Uncle Orson Reviews Everything
June 14, 2012
First appeared in print in The Rhinoceros Times, Greensboro, NC.
Top of the Rock, Cipriani Pasta
If you think that your toilet paper has been shrinking, you're right. Most brands have changed
the size of each square from 4.5 to 4.2 inches.
That may not seem like much, but over the length of the roll, that can amount to several feet.
Since you have the same number of squares, they can still call it a "double roll" while giving you
a lot less paper.
I first noticed it because we put a dozen rolls at a time on a shelf in our bathroom. The rolls used
to fill the space -- the front rolls would extend over the lip of the shelf. But now they're back
more than an inch, and there's room to stack three rolls high instead of two!
However, I'm not complaining. Yet. The current size is still adequate, but if they get to the
width of the rolls in airport restrooms, I'm going to have to sue.
Actually, this is a perfect opening for one of the toilet paper companies to offer "premium extra-comfort full-size" toilet paper for a higher price -- just to get the size that our dispensers were
designed for! Wait for it ... it's coming.
*
I'm not much for celebrity biographies. I used to buy them if I liked the celebrity, but with rare
exceptions, their lives are uninteresting. Athletes had a life devoted to athletics; actors stumbled
into acting and got some parts and their careers took off, and they fell in love a bunch of times.
Writers sat somewhere and wrote. Ho hum.
Now and then the biographer is thorough and insightful, and we can actually learn something
about the celebrity's art. But it's rare enough that I no longer think it's worth the time sampling
these books just in case one is worth reading.
Celebrity autobiographies, however, have a much higher chance of being good -- if the
celebrity actually wrote the book. Some of them are very smart and we really can learn
something. However, most often what we learn is inadvertently revealed.
For instance, in Tina Fey's Bossypants, she just couldn't stop congratulating herself for having
gay friends.
Most of us have gay friends. It's not a triumphant achievement -- they're people, and they make
excellent or terrible friends in pretty much the same proportions as non-gay people.
But Fey can't leave it alone. It's as if the only thing that matters about them is that they're gay.
Which reveals a kind of bigotry. She wears their gayness as a badge of her own condescending
liberality.
Personally, I don't choose my friends by their sexual orientation. I choose them by their loyalty,
honor, intelligence, talent, conversation, common interests, and ability to put up with me. Sexual
orientation doesn't even make the list, unless they're offensively belligerent about it (and that
applies as much to heterosexuals as homosexuals).

---

» EXERCISE INSTRUCTIONS
[A] Quote the Uncle Orson column word for word from "Since you have" up to and including "it ... it's coming.".
[B] Continue the Uncle Orson column above, starting after its last sentence.

» RAW DATA

---

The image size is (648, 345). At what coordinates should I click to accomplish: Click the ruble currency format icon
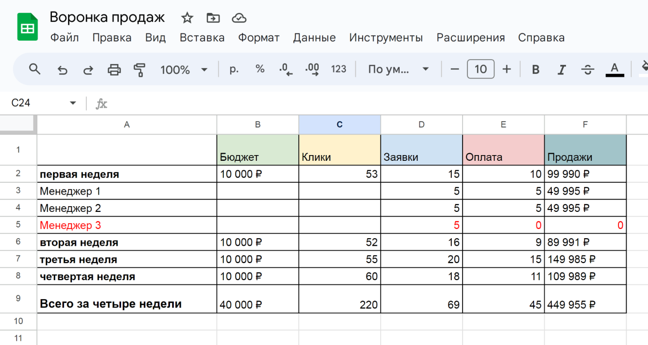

---

» ANSWERS GIVEN
[A]
Since you have the same number of squares, they can still call it a "double roll" while giving you
a lot less paper.
I first noticed it because we put a dozen rolls at a time on a shelf in our bathroom. The rolls used
to fill the space -- the front rolls would extend over the lip of the shelf. But now they're back
more than an inch, and there's room to stack three rolls high instead of two!
However, I'm not complaining. Yet. The current size is still adequate, but if they get to the
width of the rolls in airport restrooms, I'm going to have to sue.
Actually, this is a perfect opening for one of the toilet paper companies to offer "premium extra-comfort full-size" toilet paper for a higher price -- just to get the size that our dispensers were
designed for! Wait for it ... it's coming.

[B]
So Tina Fey's inability to go more than a couple of paragraphs without reminding us how many
gay friends she grew up with and how very gay they were and, by the way, did you know that
her friends were all gay? -- I stopped listening to the book because I could only conclude that
she was using attitude-toward-homosexuality as a litmus test, and couldn't stop waving around
her positive test results. It made her seem too shallow for the rest of her book to be worth
listening to. Though I did wonder if she ever had any gay friends.
Best of all are the memoirs that are about, not the celebrity's life, but the work that brought them
to public attention. That's why Top of the Rock: Inside the Rise and Fall of Must See TV is far
more than Warren Littlefield's memoir -- it's actually the collective memoir of many of the
people who contributed to NBC's dominance of broadcast television from Cheers, LA Law, and
The Cosby Show through Seinfeld and on to ER and Friends.
That was a long string of hits, and Warren Littlefield played a key role in all of it. At first he
was working under Brandon Tartikoff, who rightly got the lion's share of the credit for the initial
decisions that launched NBC's glory days. But Littlefield was an observer and participant, and
doesn't claim any more than that.
I remember very clearly reading essays about how "the sitcom is dead." And it was true that in
the early 1980s, Fantasy Island and Love Boat had coopted the short-and-trivial-comedy format
by weaving multiple storylines together with interchangeable guest stars in the leading roles.
We had spent the 1970s with Three's Company and Happy Days and Norman Lear's and Grant
Tinker's comedies. And M*A*S*H. And they most of them had collapsed under the weight of
repetition, banality, or smug political correctness.
"Jumping the shark" comes from this era, but what nobody realized was that long before the
Fonz jumped that shark, Happy Days had self-destructed by letting the Fonz become the center
of story after story.
The Fonz was the shark, wrecking the series just as Latka Gravas wrecked Taxi -- by being so
wonderfully funny at first, that lazy writers drove the characters, and with them the series, into
the ground.
So the sitcom was dead. Except that Tartikoff -- and Littlefield -- didn't believe it. They
turned the "dead" sitcom into the foundation of Thursday night dominance that is deservedly
legendary. Because it wasn't just a couple of seasons, and it wasn't just a couple of series. It
was three or four generations of new series that became absolutely dominant and paved the way
for a complete reinvention of television.
Usually network executives are portrayed as the hideous nightmares that destroy all creativity in
the TV series they put on the air -- and usually that portrayal is absolutely correct.
The reason Littlefield's era was so successful is that Littlefield trusted in the creative people
whose vision and talent everything depended on; he would offer suggestions, but didn't let his
ego get in the way. If the creative people blew off his suggestions, fine; he trusted that when he
was right, they'd recognize it and use his ideas, and when he was wrong, they'd ignore him and
do something better.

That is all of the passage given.